Other vegetables and berries
Pumpkin contains a large number of carotenoids (beta-carotene, lutein, zeaxanthin), B-group vitamins, vitamin C, PP, K, and even the rare vitamin T, which accelerates metabolic processes in the body. In addition, pumpkin contains a huge number of macro- and micronutrients, among which potassium, calcium, sodium, magnesium, iron, phosphorus, and sulfur are noteworthy. Pumpkin seeds are rich in zinc and vitamin E.
Vegetable (bell) pepper contains a lot of vitamin C, which suppresses the production of cortisol—the stress hormone. The yellow variety leads in vitamin C content. Hot peppers (such as cayenne, chili, etc.) contain a special mucous membrane irritant—an alkaloid called capsaicin. In addition to giving the pepper its pungent taste and heat, it has vasodilating properties, enhancing blood flow. As a result, the rate of blood circulation increases, the load on vessel walls decreases, and blood pressure is reduced.
Carrots are a source of beta-carotene, which is converted in the body into vitamin A, one of the most important vitamins for eye health. It is not only a powerful antioxidant that reduces the risk of mucosal inflammation but also helps you see better in dim light by promoting the formation of the pigment rhodopsin.

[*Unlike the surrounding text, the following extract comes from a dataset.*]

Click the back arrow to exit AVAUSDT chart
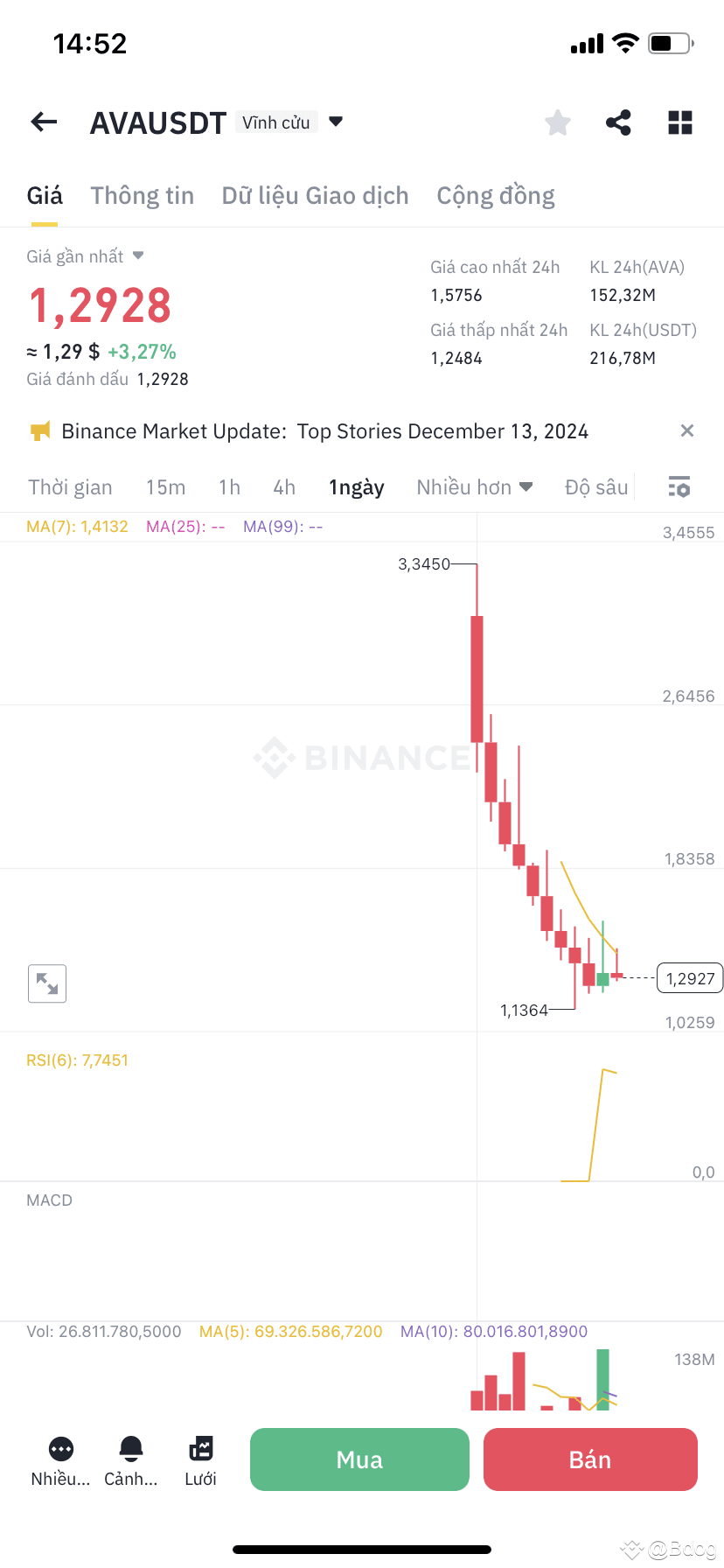The height and width of the screenshot is (1568, 724). (x=43, y=122)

Beets contain special substances that increase endurance during aerobic exercise, while eggplants—aside from a large amount of beneficial dietary fiber and B-group vitamins—contain chlorogenic acid, which benefits the cardiovascular system and helps prevent diabetes, cancer, and tuberculosis.
Any “local” berries—raspberries, currants, blackberries, strawberries, gooseberries, cherries—are extremely rich in vitamins and trace elements, and some have truly unique compositions and properties. For example, fresh berries and juice from chokeberry are taken for hypertension, thereby strengthening the walls of blood vessels. Blueberries promote visual acuity. And members of the Heather family (cranberries, lingonberries) help with high blood pressure, improve capillary strength and elasticity, and reduce the risk of heart disease. These are also excellent vitamin-rich and antiseptic remedies that improve the function of the stomach and intestines, help with headaches, and treat low stomach acidity.

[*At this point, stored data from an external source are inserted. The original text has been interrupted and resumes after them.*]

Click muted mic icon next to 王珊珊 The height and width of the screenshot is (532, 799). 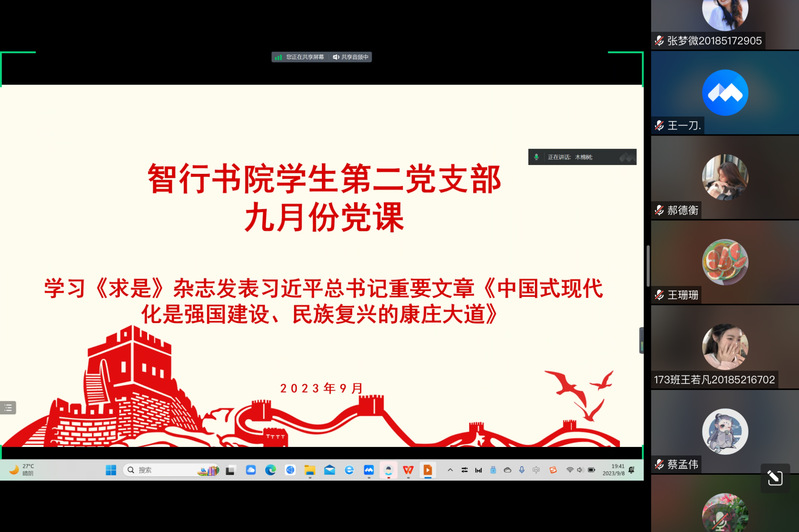660,295
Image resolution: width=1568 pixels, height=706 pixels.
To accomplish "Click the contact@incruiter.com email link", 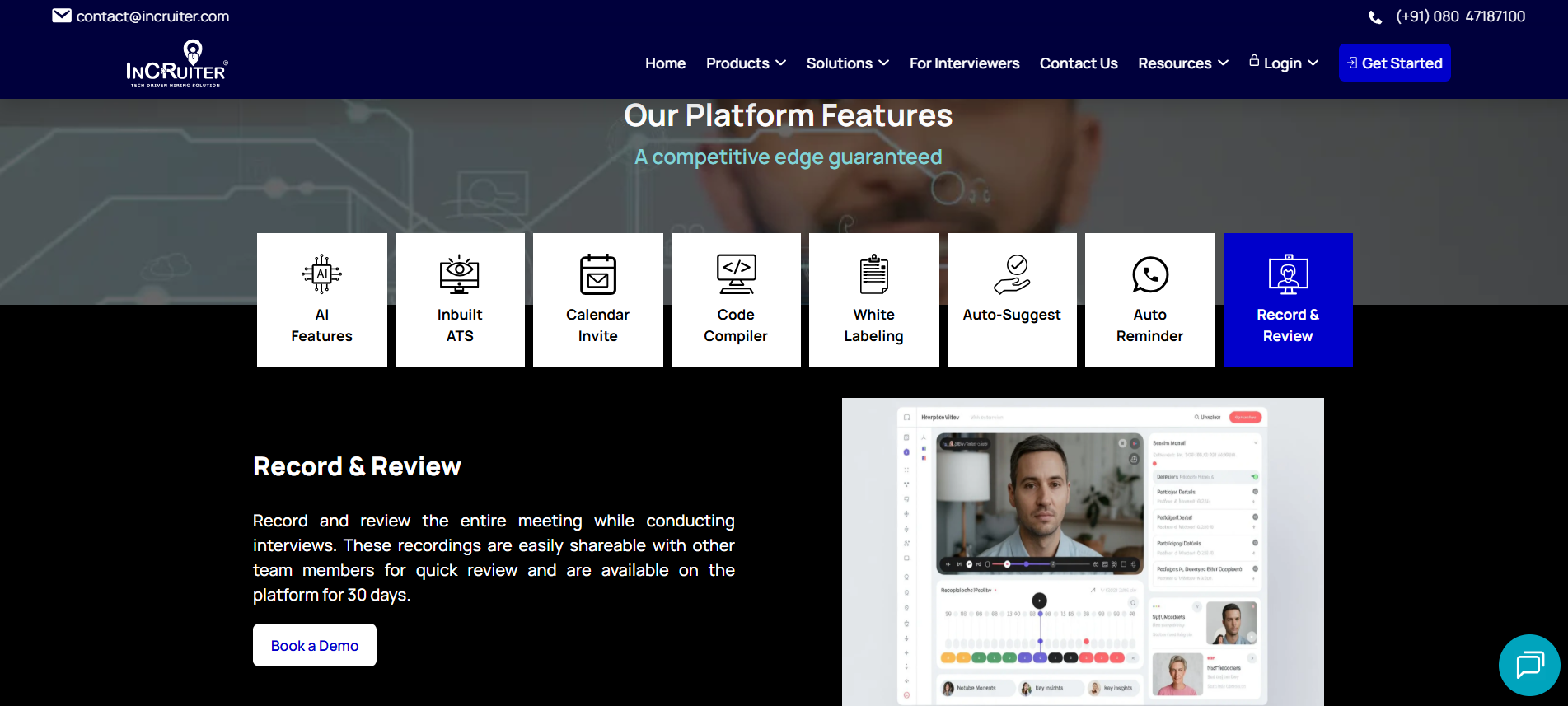I will coord(152,16).
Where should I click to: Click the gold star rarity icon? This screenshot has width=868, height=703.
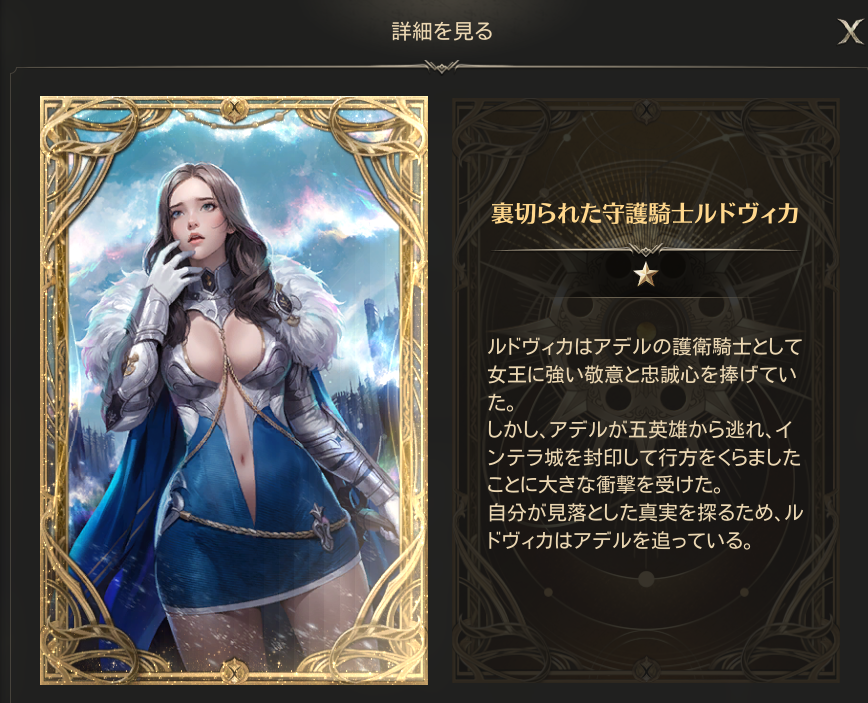pyautogui.click(x=645, y=274)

Root celery, like its leafy “counterpart,” is valued for its composition: vitamin K (necessary for proper blood clotting and bone health), potassium, calcium, phosphorus, ascorbic acid, provitamin A, vitamins PP, B1 and B2, and highly beneficial flavonoids.

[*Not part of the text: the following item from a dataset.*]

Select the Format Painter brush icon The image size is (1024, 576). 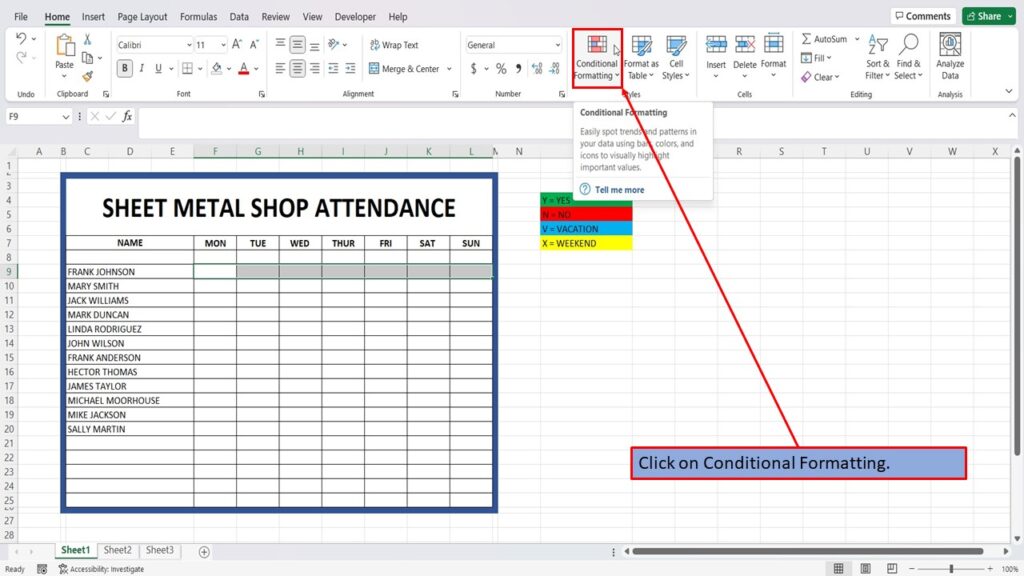[x=88, y=76]
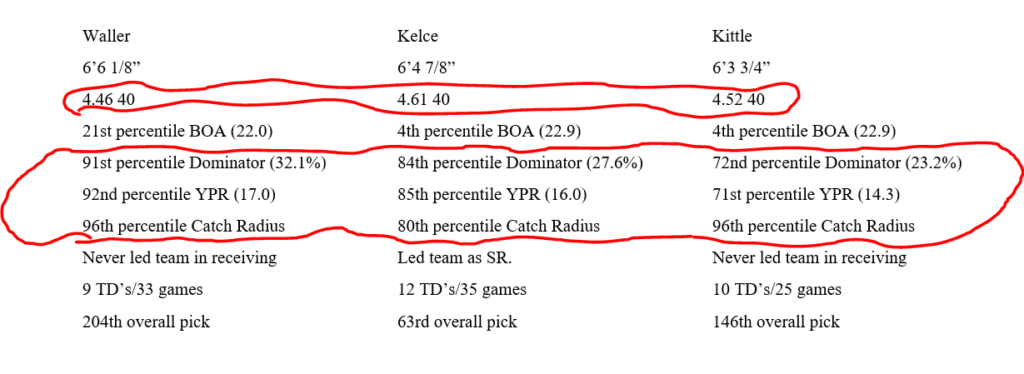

Corn kernels contain vitamins A, E, C, K, PP, D, B, folic acid, potassium, magnesium, phosphorus, zinc, selenium, as well as the valuable carotenoids lutein and zeaxanthin. The potassium in corn improves blood circulation in the eyeball and protects the eyes from premature aging, which is often the cause of age-related farsightedness. Trace elements such as zinc and selenium are no less important for good vision. They enhance visual acuity and slow age-related changes in the retina and eye lens.